> [TASK STATEMENT] Rewrite the material below, requests included, beginning at the line that has "Click the list marker letter c" and stopping after the line that has "Action: [x=484, y=393]". Decrease every coordinate in the answers by 142.

(Interface element records)
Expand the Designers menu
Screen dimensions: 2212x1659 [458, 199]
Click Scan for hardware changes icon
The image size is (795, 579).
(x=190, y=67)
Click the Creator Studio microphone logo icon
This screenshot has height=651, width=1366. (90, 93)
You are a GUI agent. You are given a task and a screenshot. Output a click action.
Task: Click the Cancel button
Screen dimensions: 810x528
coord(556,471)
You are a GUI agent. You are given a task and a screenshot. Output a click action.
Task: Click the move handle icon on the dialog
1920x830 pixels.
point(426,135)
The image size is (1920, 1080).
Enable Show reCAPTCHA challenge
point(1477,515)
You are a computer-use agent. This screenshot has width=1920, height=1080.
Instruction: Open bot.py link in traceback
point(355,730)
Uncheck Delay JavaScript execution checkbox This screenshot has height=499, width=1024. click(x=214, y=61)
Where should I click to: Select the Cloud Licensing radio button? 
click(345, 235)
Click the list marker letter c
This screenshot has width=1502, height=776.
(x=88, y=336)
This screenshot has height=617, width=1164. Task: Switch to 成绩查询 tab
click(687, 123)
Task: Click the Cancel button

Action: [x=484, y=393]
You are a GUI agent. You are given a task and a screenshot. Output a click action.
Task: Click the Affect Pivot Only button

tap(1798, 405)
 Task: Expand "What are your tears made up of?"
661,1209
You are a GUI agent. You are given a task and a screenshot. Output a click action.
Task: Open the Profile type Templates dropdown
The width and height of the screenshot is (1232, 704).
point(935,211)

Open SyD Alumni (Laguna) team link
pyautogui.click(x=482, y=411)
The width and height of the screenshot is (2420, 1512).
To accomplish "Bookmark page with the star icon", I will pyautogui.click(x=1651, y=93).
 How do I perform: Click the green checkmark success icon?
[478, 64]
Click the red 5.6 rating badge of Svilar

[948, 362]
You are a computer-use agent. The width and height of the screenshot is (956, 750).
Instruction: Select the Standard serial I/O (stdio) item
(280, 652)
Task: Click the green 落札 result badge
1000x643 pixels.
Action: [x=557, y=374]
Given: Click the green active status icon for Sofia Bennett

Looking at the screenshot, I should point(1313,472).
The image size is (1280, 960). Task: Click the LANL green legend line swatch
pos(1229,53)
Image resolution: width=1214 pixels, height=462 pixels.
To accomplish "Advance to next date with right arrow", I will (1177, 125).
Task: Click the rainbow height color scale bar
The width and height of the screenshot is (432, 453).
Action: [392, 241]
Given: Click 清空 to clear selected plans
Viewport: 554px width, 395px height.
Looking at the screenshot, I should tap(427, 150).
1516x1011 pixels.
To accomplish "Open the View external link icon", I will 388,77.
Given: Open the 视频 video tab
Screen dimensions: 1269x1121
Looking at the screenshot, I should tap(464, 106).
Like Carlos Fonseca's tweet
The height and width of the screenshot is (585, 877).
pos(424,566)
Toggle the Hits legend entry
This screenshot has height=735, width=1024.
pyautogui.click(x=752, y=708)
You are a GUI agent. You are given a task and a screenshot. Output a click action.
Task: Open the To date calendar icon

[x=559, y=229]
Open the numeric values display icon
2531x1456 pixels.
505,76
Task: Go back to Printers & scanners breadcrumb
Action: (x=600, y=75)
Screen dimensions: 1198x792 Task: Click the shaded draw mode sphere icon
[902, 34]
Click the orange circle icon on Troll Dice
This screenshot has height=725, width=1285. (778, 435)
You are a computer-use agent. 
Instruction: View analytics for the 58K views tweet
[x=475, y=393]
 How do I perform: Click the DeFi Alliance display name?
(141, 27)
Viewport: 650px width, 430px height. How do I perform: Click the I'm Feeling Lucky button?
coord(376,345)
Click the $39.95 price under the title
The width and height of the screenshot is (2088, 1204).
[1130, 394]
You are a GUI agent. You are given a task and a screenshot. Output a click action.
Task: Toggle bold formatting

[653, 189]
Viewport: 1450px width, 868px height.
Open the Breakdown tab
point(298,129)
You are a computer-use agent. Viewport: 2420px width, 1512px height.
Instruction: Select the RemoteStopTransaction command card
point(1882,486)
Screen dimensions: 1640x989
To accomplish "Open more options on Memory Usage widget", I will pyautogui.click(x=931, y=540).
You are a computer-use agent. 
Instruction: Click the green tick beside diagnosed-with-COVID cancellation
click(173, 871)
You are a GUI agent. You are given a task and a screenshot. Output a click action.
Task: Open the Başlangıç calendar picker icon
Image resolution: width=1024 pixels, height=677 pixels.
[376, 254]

> [COMPLETE RESPONSE]
Click the list marker letter c
This screenshot has width=1502, height=776.
(x=-54, y=194)
This screenshot has height=617, width=1164. Task: Switch to 成绩查询 tab
click(545, -19)
Task: Click the Cancel button

Action: [x=342, y=251]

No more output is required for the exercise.